Dataset records:
»»

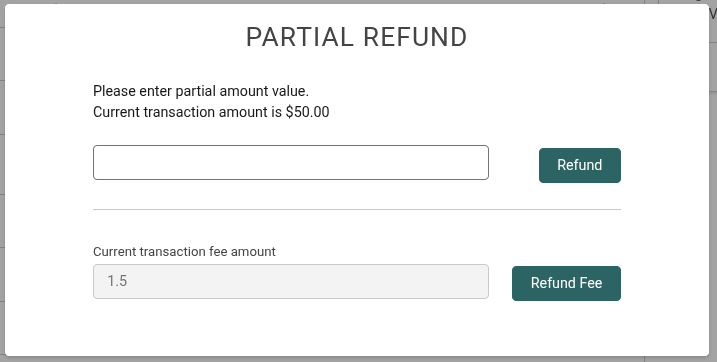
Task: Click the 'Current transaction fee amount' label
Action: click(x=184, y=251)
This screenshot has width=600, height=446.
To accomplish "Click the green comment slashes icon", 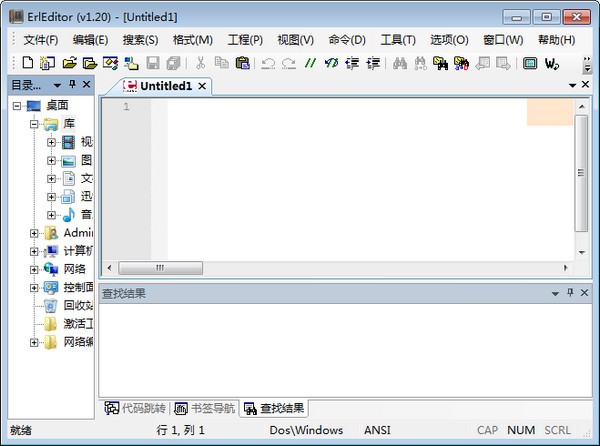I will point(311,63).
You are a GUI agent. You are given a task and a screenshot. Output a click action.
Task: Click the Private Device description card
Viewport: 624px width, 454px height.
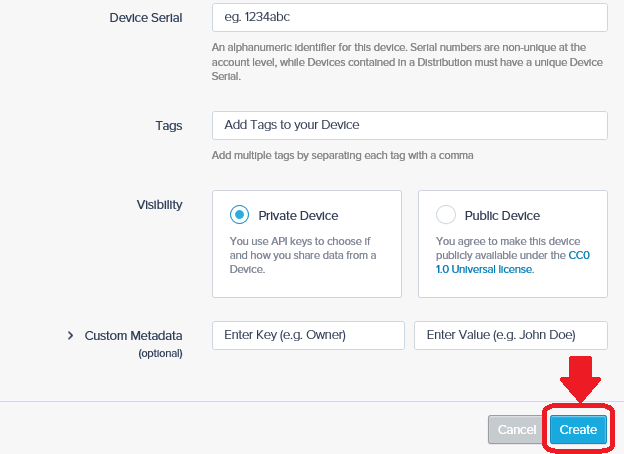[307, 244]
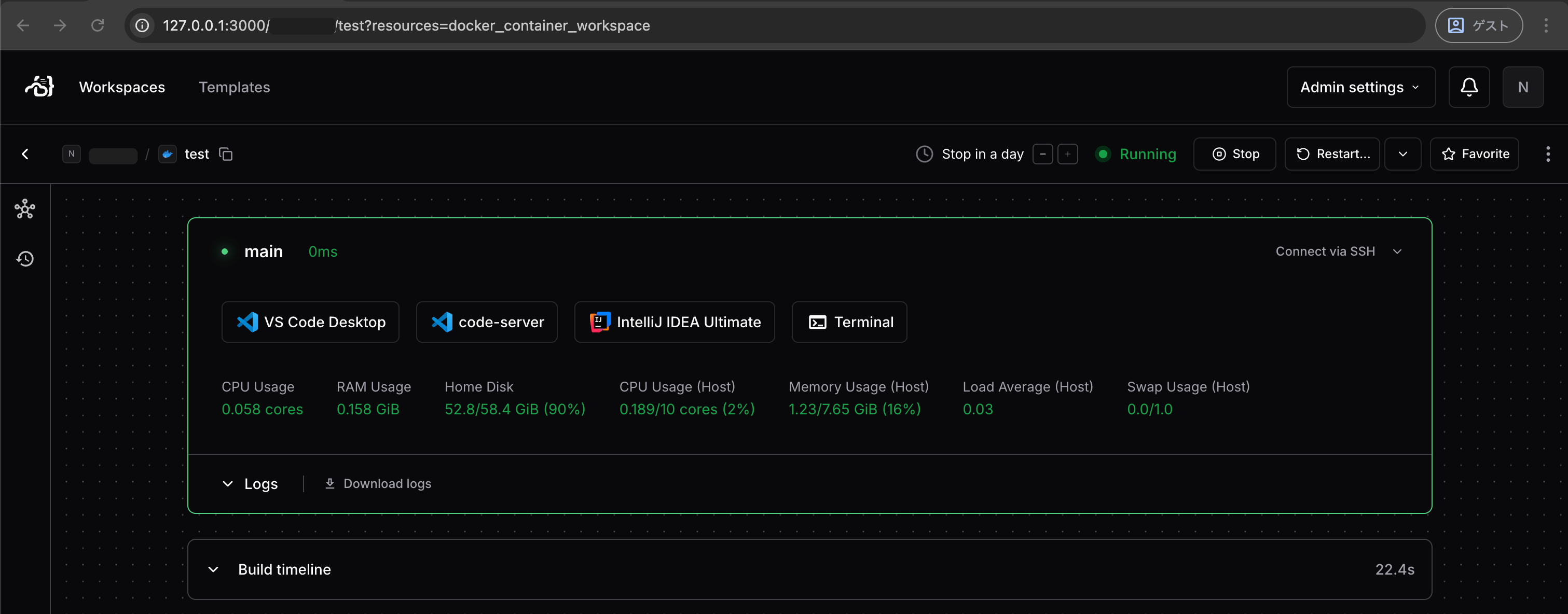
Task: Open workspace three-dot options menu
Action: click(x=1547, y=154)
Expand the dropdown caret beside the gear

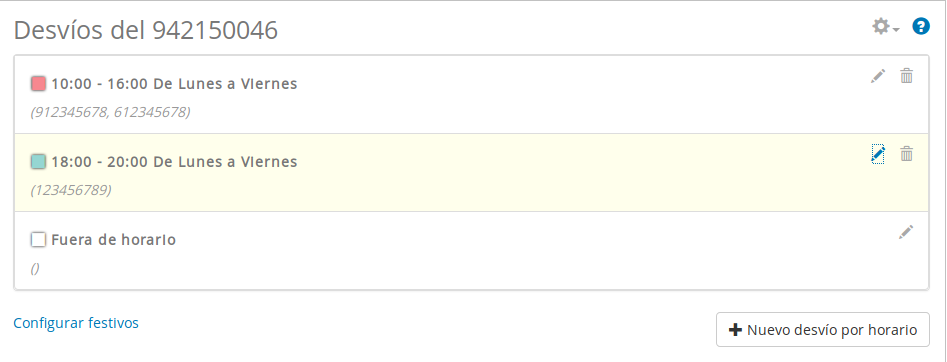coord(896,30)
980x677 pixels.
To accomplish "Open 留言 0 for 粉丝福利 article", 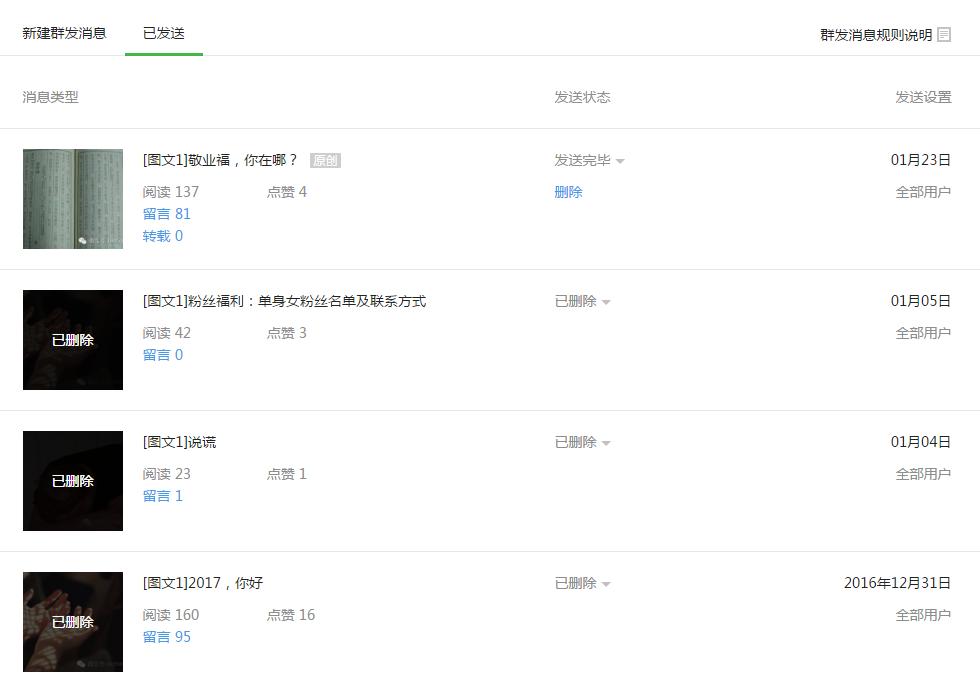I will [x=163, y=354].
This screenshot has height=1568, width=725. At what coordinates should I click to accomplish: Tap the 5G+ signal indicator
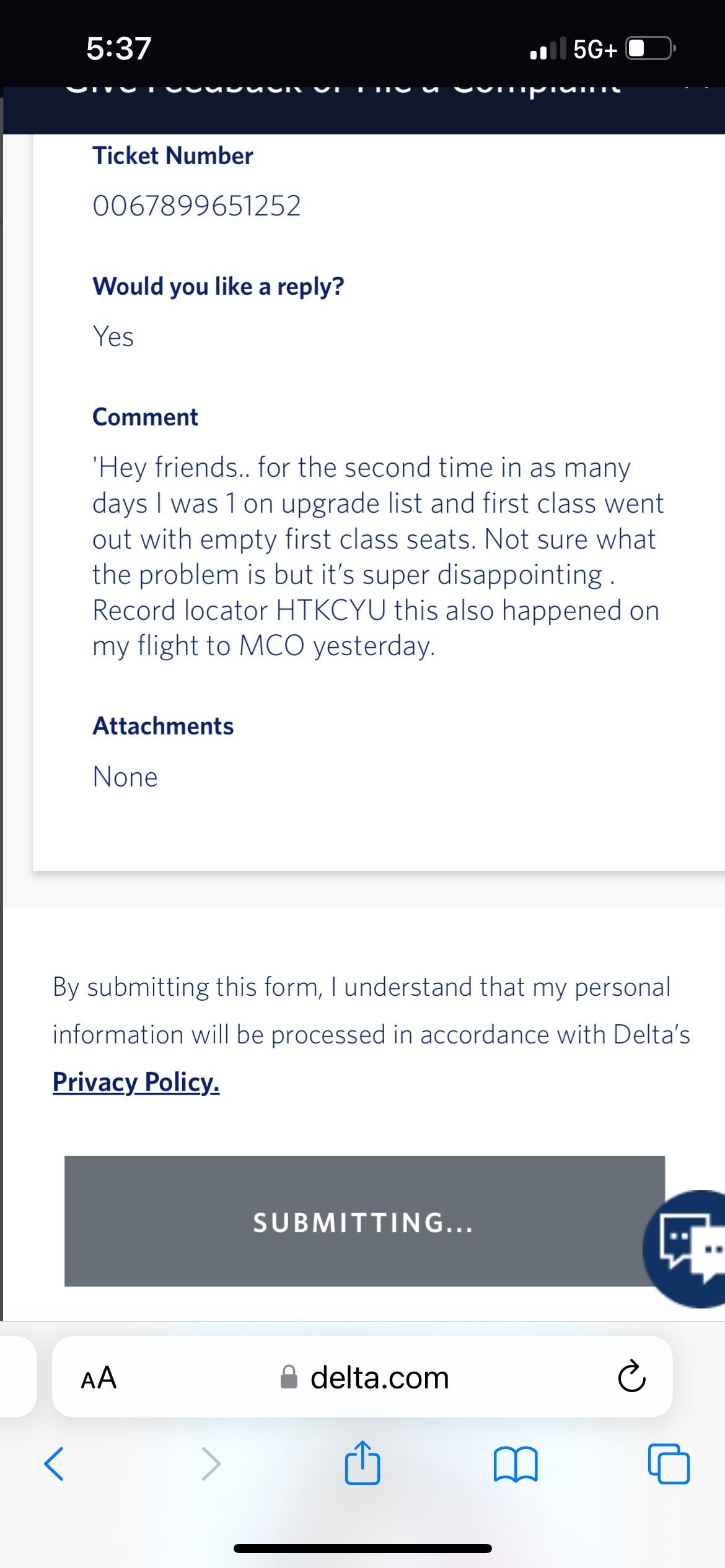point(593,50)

««

Assigned task: The answer must be the exact lines from the line with "This screenshot has height=1568, width=725." to the final line of the data, both ends included, with no pictures.

Reply:
This screenshot has height=1568, width=725. At what coordinates should I click to accomplish: Tap the 5G+ signal indicator
point(593,50)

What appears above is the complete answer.